At least some C++ compilers reject the header syntax using enum
in one of the anonymous structs in the new union. Probably all
should reject that syntax used where it is.

Likely the headers are supposed to support use from C++, not
just from C.

I'd guess this is easily tested via a temporary C++ source file that
just has the include preprocessor directive(s) required to see if
compiling the temporary source is rejected.

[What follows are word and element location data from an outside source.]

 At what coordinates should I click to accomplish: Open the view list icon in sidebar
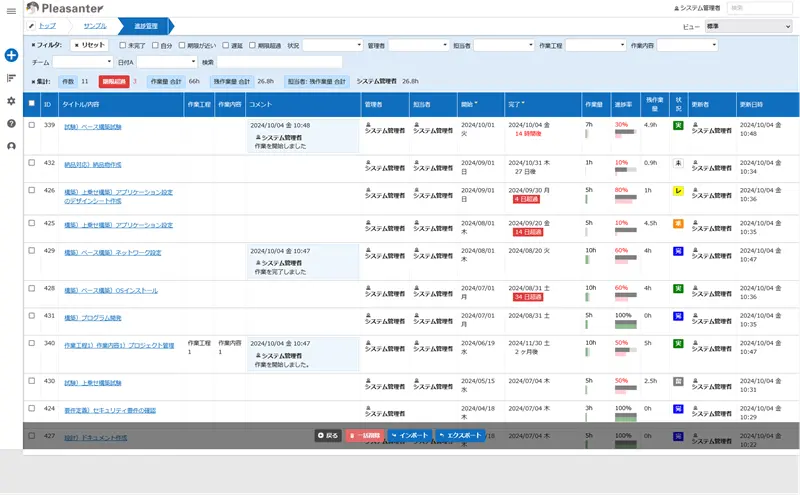(11, 78)
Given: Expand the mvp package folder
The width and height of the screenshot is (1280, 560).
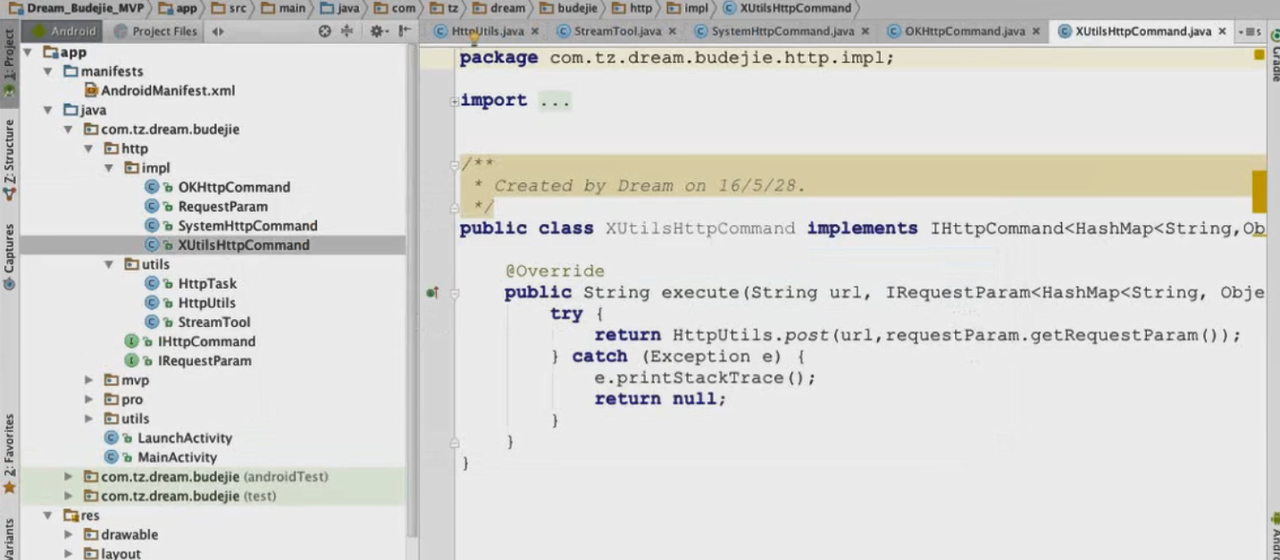Looking at the screenshot, I should [88, 380].
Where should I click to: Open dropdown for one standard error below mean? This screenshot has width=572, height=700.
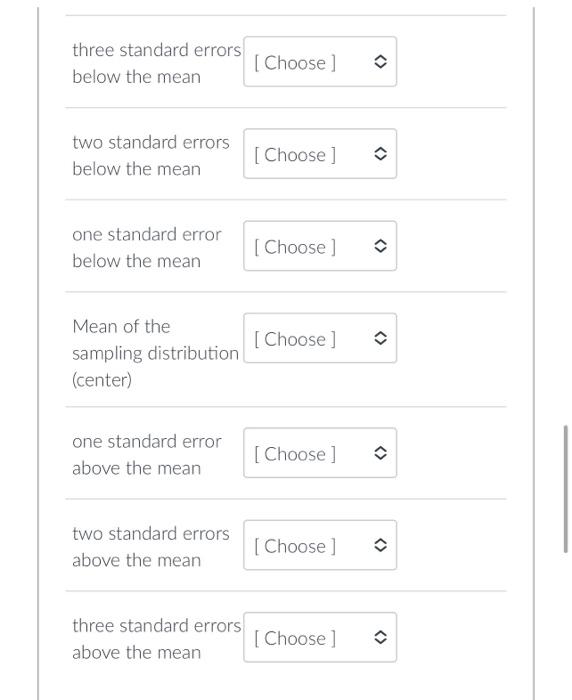coord(320,246)
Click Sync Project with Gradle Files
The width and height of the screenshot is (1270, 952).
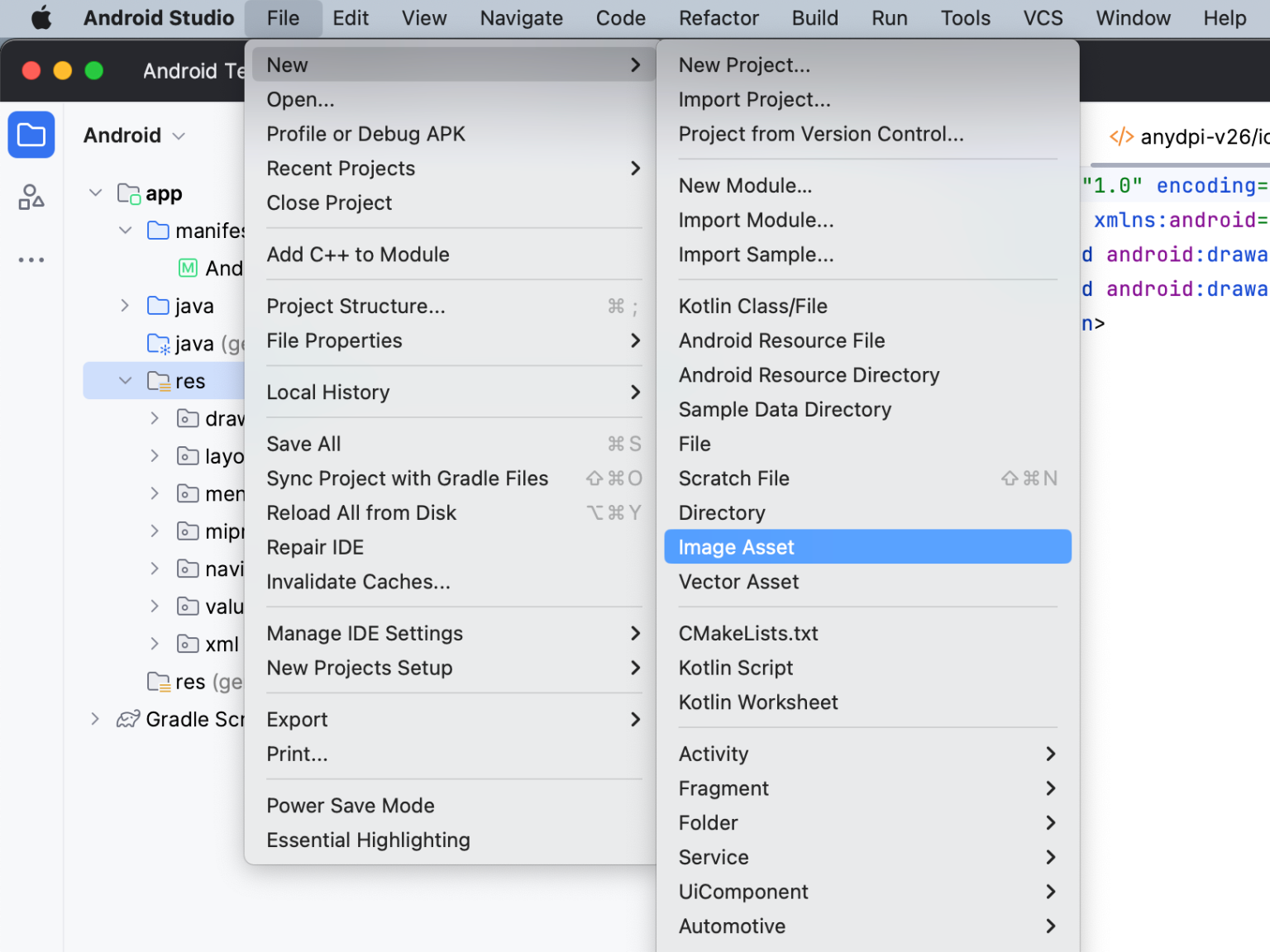coord(407,478)
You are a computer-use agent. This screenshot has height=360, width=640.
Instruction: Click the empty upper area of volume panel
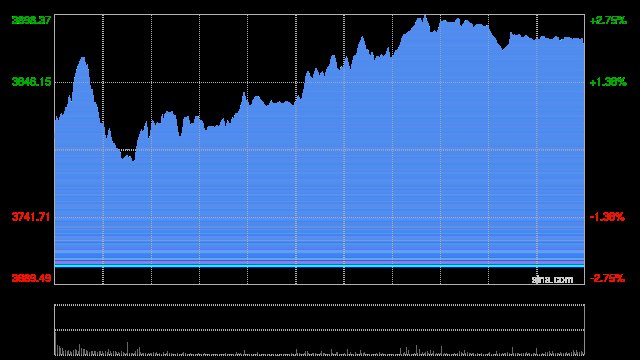tap(320, 318)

Please see PR 220454. This code generates kernel panics.

Fixed version has been discussed in and committed to head. I think we can close this one.

kbowling abandoned this revision.
kbowling added a reviewer: glebius.

Commandeer to close

Quick question from scrolling through

Never mind; I see you abandoned it.


Can you get the "knl" which I suppose stands for "kernel" out of that name? I've never seen us do that before anywhere in native FreeBSD code.

You get the idea? Is there any reason we don't follow that?

Given they are static I keep wondering why they need to be functions (despite the compiler going to inline them). Normally we do the "function wrappers" in order to export a stable KPI/KBI to modules and 3rd party code, which doesn't seem to be the need for with these?